Quale vi sembra la spiegazione più semplice?

Ho conservato una illustrazione di Zerocalcare, sapevo mi sarebbe tornata utile al momento giusto, quello in cui c’è chi fa outing, dopo aver cercato di moralizzare altri senza cogliere la profonda contraddizione di ergersi a paladino della verità nascondendosi dietro ad una coltre d’anonimato.
Già, ve l’avevo detto e non perché qualcuno mi dice di avere le prove che però non mostra mai, semplicemente perché certi meccanismi di comunicazione restano aggrappati a canoni precisi.
Quando non si ha nessuna autorevolezza e poca conoscenza, si utilizza l’approvazione di altri per sommarla alla propria, al momento giusto si rovescerà il tavolo e si promuoverà l’agenda originale, probabilmente anche in netta opposizione a parte di quella folla che prima applaudiva.
Funziona così, da sempre dalle Catilinarie ai giorni nostri. Cambiano i mezzi con i quali si diffonde un pensiero ma l’oratoria non è cambiata molto dai tempi di Platone.

Applaudo a chi arriva in aiuto degli amici ma ci mette mezza faccia e poi si pianta lì come un bel paravento.
A volte bisogna ascoltare le amiche, quelle di sempre, quelle per sempre.

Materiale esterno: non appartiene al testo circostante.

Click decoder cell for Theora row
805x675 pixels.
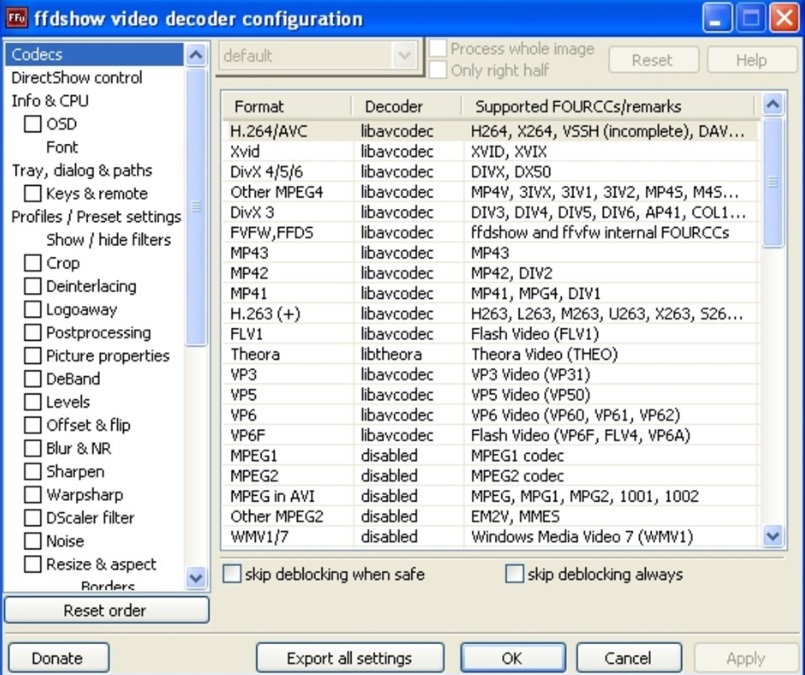pyautogui.click(x=391, y=354)
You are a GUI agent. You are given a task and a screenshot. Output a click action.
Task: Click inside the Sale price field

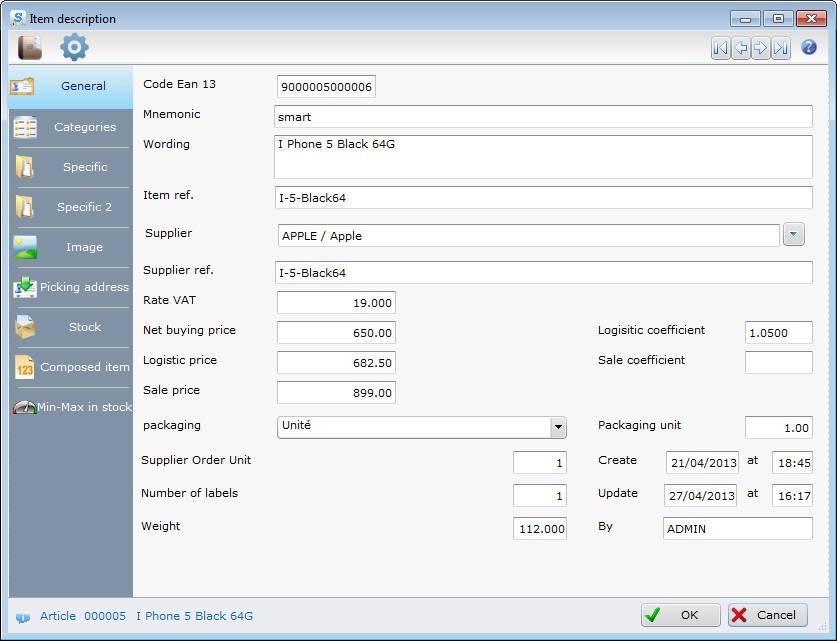(335, 392)
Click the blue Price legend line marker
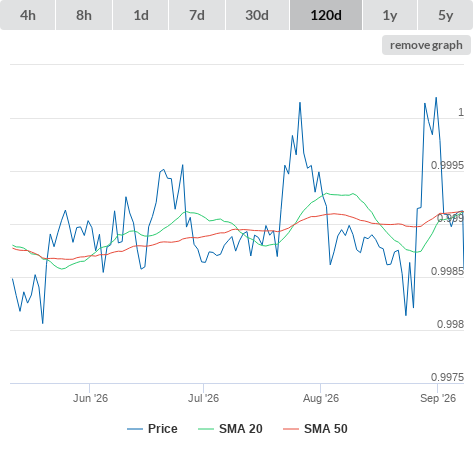 tap(135, 429)
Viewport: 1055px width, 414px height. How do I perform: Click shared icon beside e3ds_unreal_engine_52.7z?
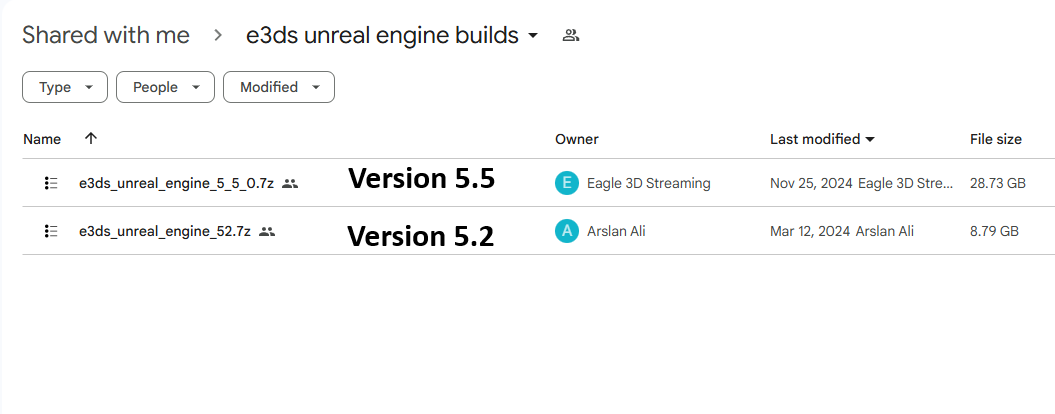point(267,231)
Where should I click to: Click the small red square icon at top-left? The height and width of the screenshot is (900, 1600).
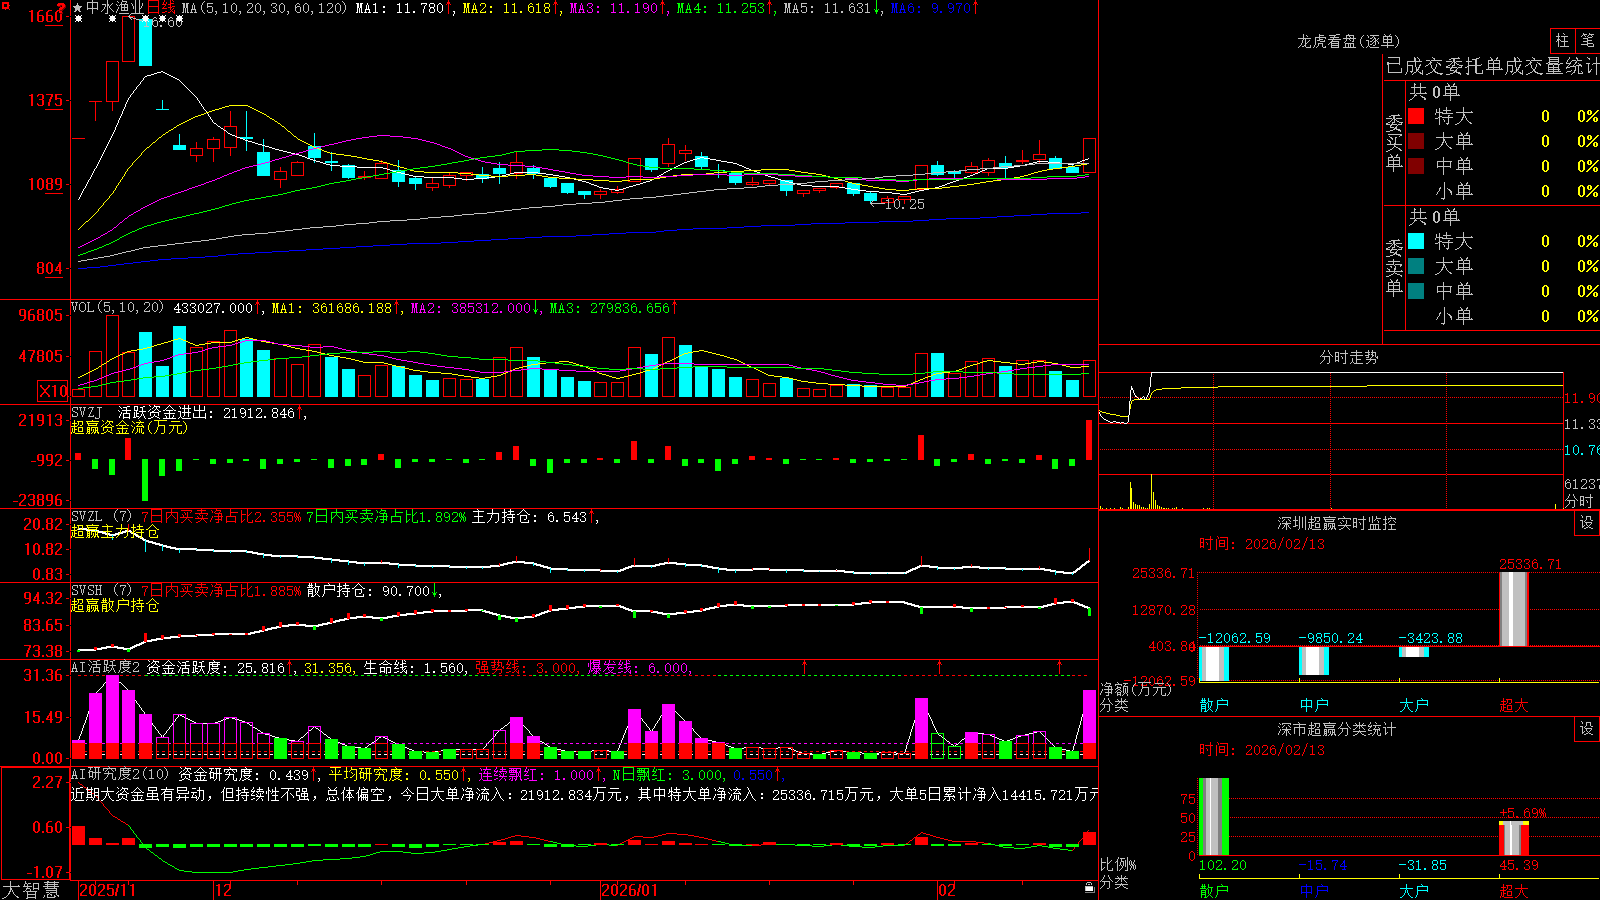(x=5, y=6)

Ci sono quelli convocati dalla procura sportiva che mandano certificati di pronto soccorso, sarà un malore oppure il tentativo di evitare di comparire?
Il “rasoio” qui non è molto d’aiuto, ci resta forse un briciolo di “pietas” ancora nelle vene.
Ne ho meno di “pietas” verso quelli che privati del loro capo sportivo e della governance, ci deliziano a colpi di messaggi sulle bacheche social come novelli gilet arancioni, con nelle vene il 5G e anche forse un po’ di mercurio. Invocano soluzioni immediate che non sono stati capaci di sollecitare al loro capo per mesi, ripetendo la stessa bugia così tante volte che alla fine poi ci credono davvero.  Se credono che esista una bacchetta magica, perché non l’hanno usata loro? Forse erano troppo impegnati nelle comparsate social a raccontare la loro verità?

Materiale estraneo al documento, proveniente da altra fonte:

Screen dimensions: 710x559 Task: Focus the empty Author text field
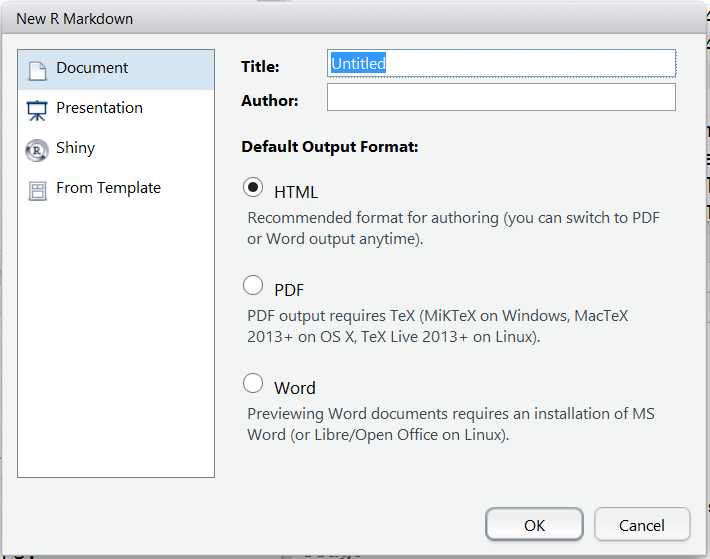pyautogui.click(x=501, y=98)

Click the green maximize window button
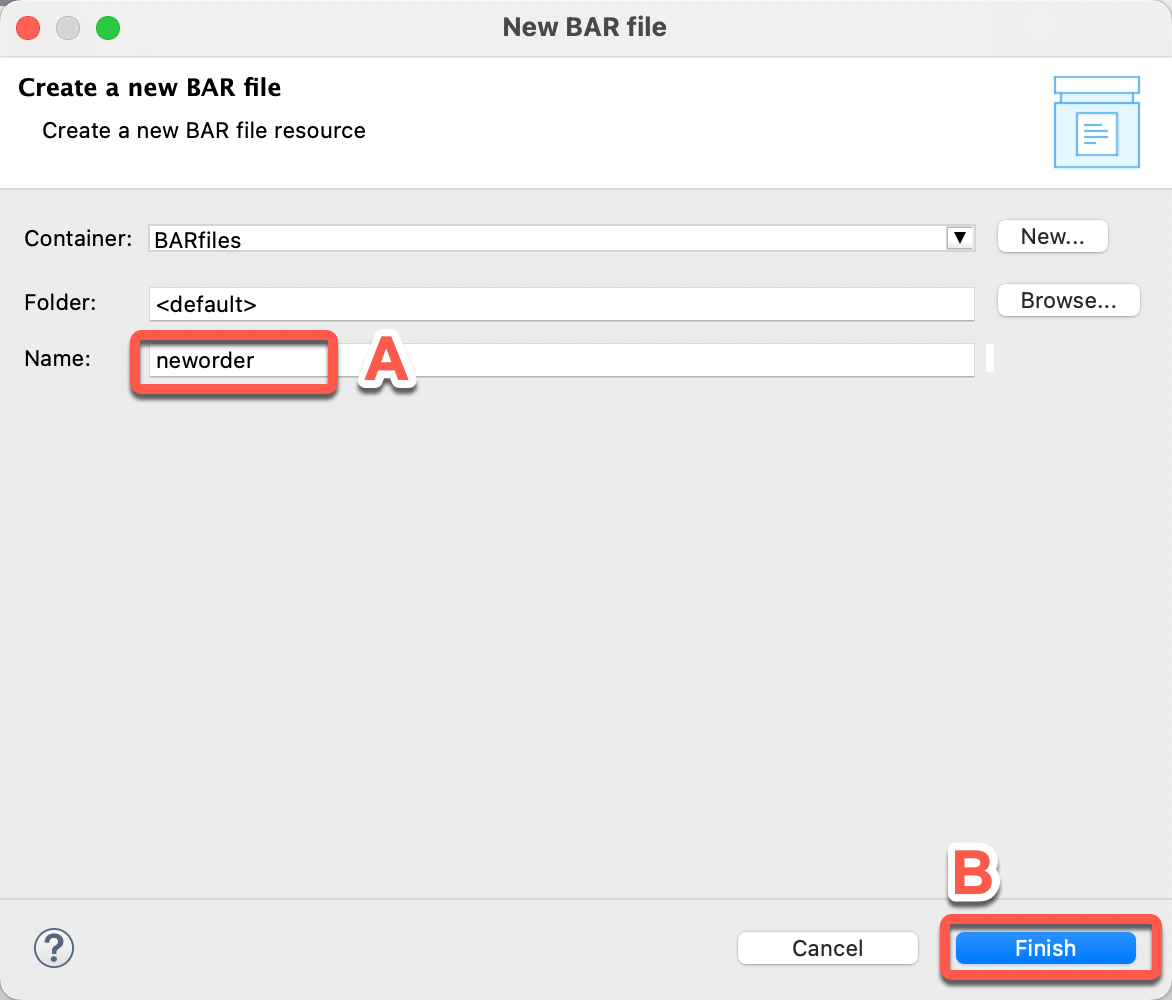tap(107, 28)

Republic of Lies: American Conspiracy Theorists and Their Surprising Rise to Power, by Anna Merlan

Esiste un mondo sportivo migliore, è possibile anche per questo sport?
Si.
C’è un signore paffuto, con la pancia rotonda, la mani dietro la schiena che si erge alto sulle teste di altri nonostante il suo metro e cinquanta scarso, Sanz.
La mente e il cuore dietro ai successi di una delle squadre più importanti di Spagna.
Il “suo” Futsi Navalcarnero, cinque volte campione di Spagna nelle ultime otto stagioni, rinuncia alla possibilità di difendere il titolo, di difendere quel primato che in questa stagione lo vedeva in testa con sette punti di vantaggio. Rinuncia a questi “playoff express” perché non garantiscono l’incolumità sportiva e la salute delle sue atlete.
Non è che l’erba del vicino sia sempre più verde, semplicemente qualcuno da questa parte del mediterraneo l’erba del giardino del futsal se l’è fumata anche se è sintetica.
C’è ancora chi in Italia reclama un titolo, un pezzetto di stoffa per dichiararsi campione di qualcosa, poi ci sono gli altri, quelli che amano questo sport anche se li tratta male e ogni tanto premia anche chi non lo merita.

S’è rotto qualcosa in questi ultimi anni di governance nel futsal, è responsabilità sicuramente di qualcuno, per una volta nella vostra vita caricatevi delle colpe di scelte scellerate. Basta vendere la passione dei pochi appassionati di questo sport al miglior offerente, solitamente l’amico di un amico. Basta foraggiare l’incompetenza palese e poi meravigliarsi dei fallimenti.
Provate ad avere un dubbio, a studiare per cercare una risposta.
Scoprirete che nell’ammettere l’ignoranza c’è più dignità di fingere conoscenza.